Task to complete:
Please write out exactly the line containing "How do I perform: Open the 公式 ribbon tab?" below and every line after it, through the last one, but leave out any pictures.

START Task inputs

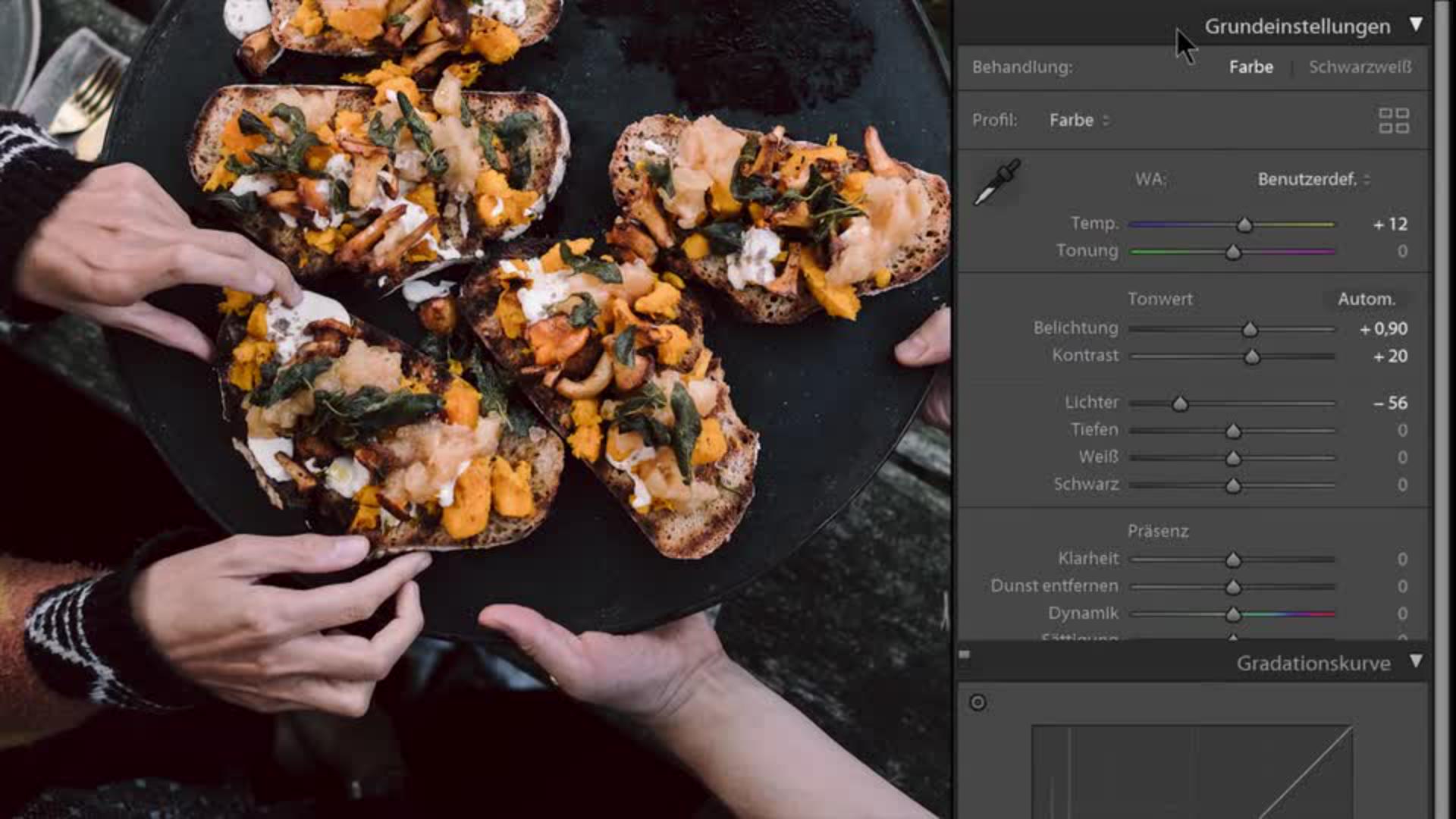Open the Profil Farbe dropdown
This screenshot has width=1456, height=819.
(x=1078, y=121)
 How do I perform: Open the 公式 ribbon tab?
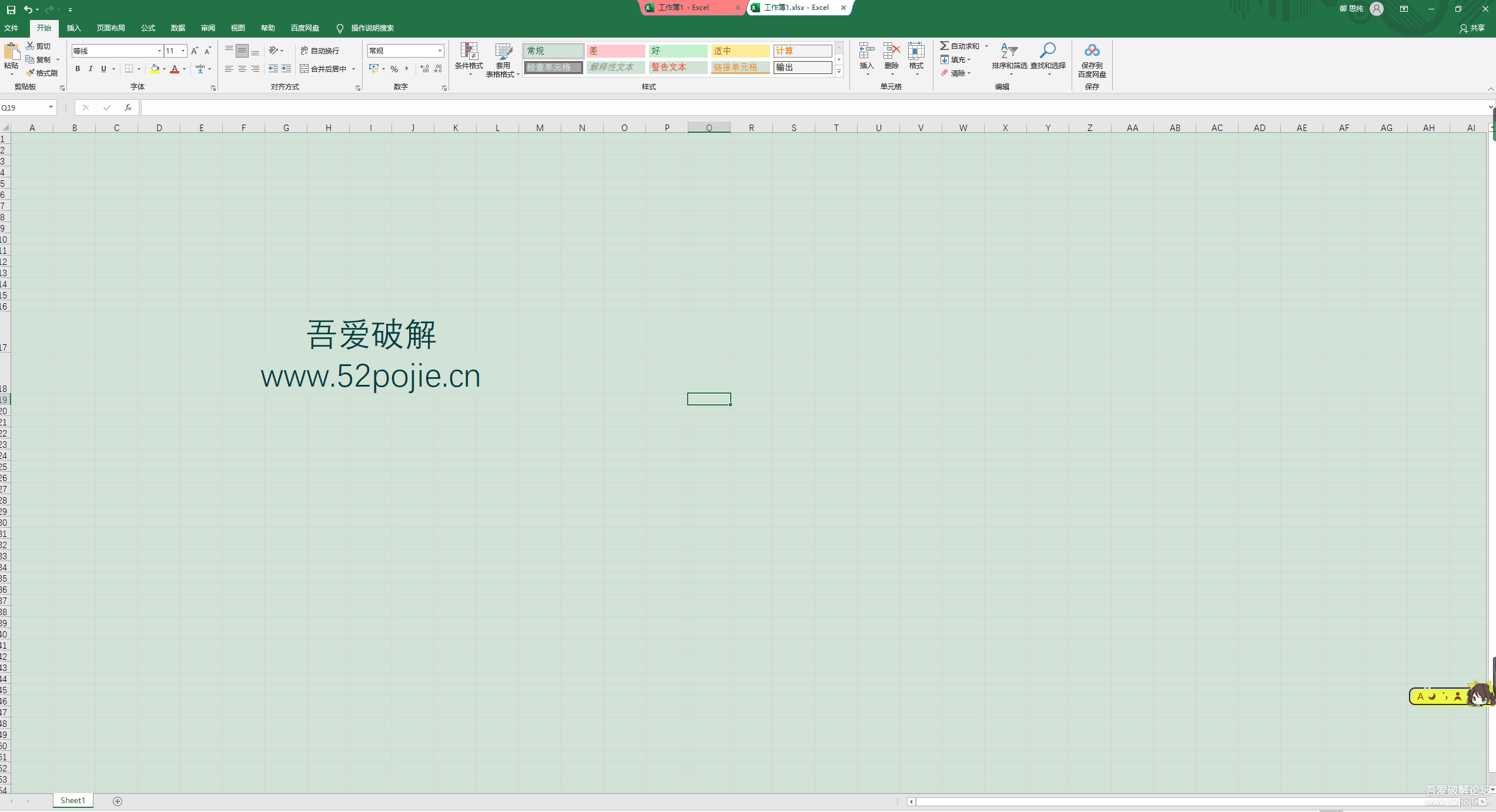coord(148,28)
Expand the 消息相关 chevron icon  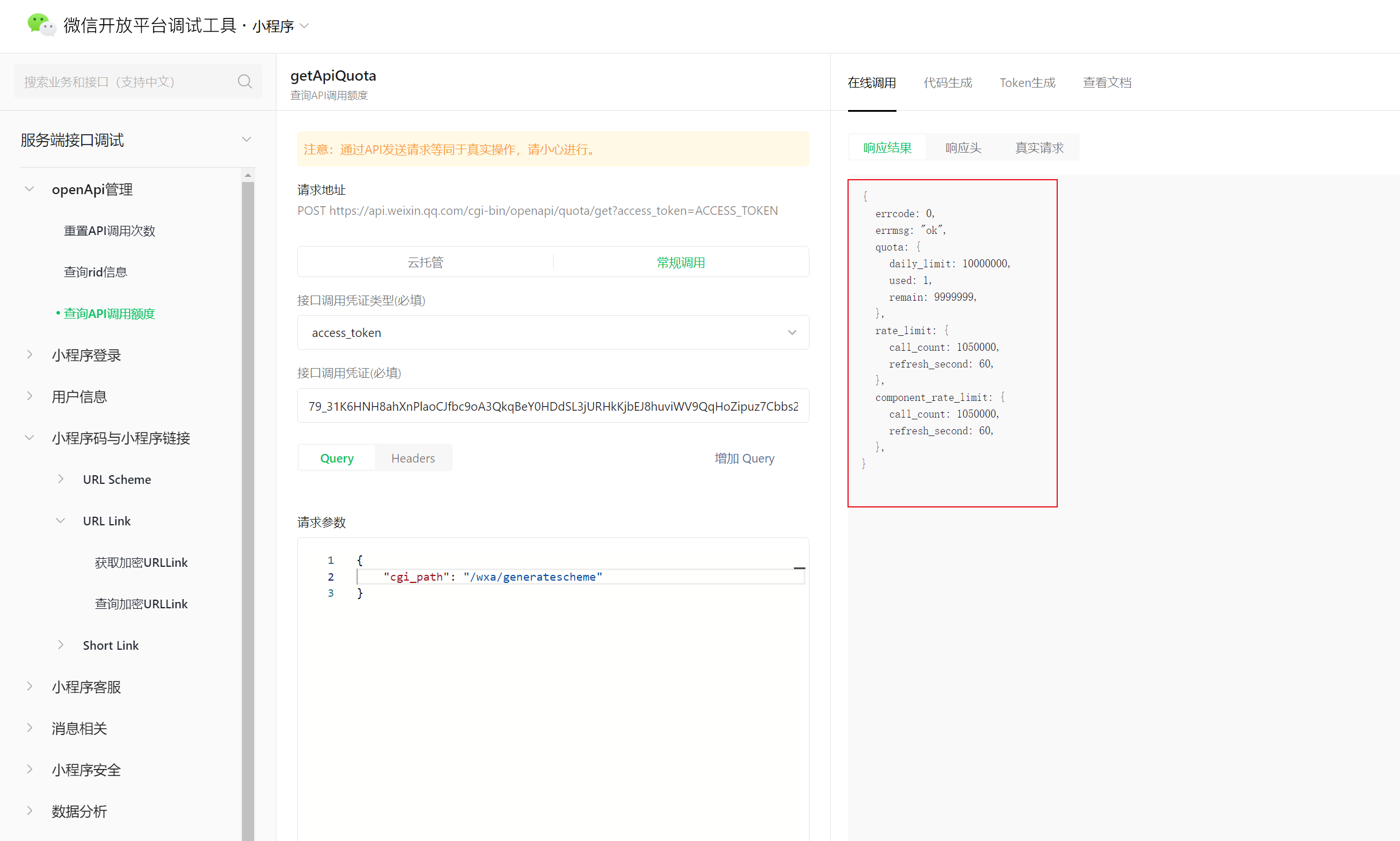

END Task inputs

Answer:
 How do I perform: Open the 公式 ribbon tab?
coord(148,28)
Expand the 消息相关 chevron icon  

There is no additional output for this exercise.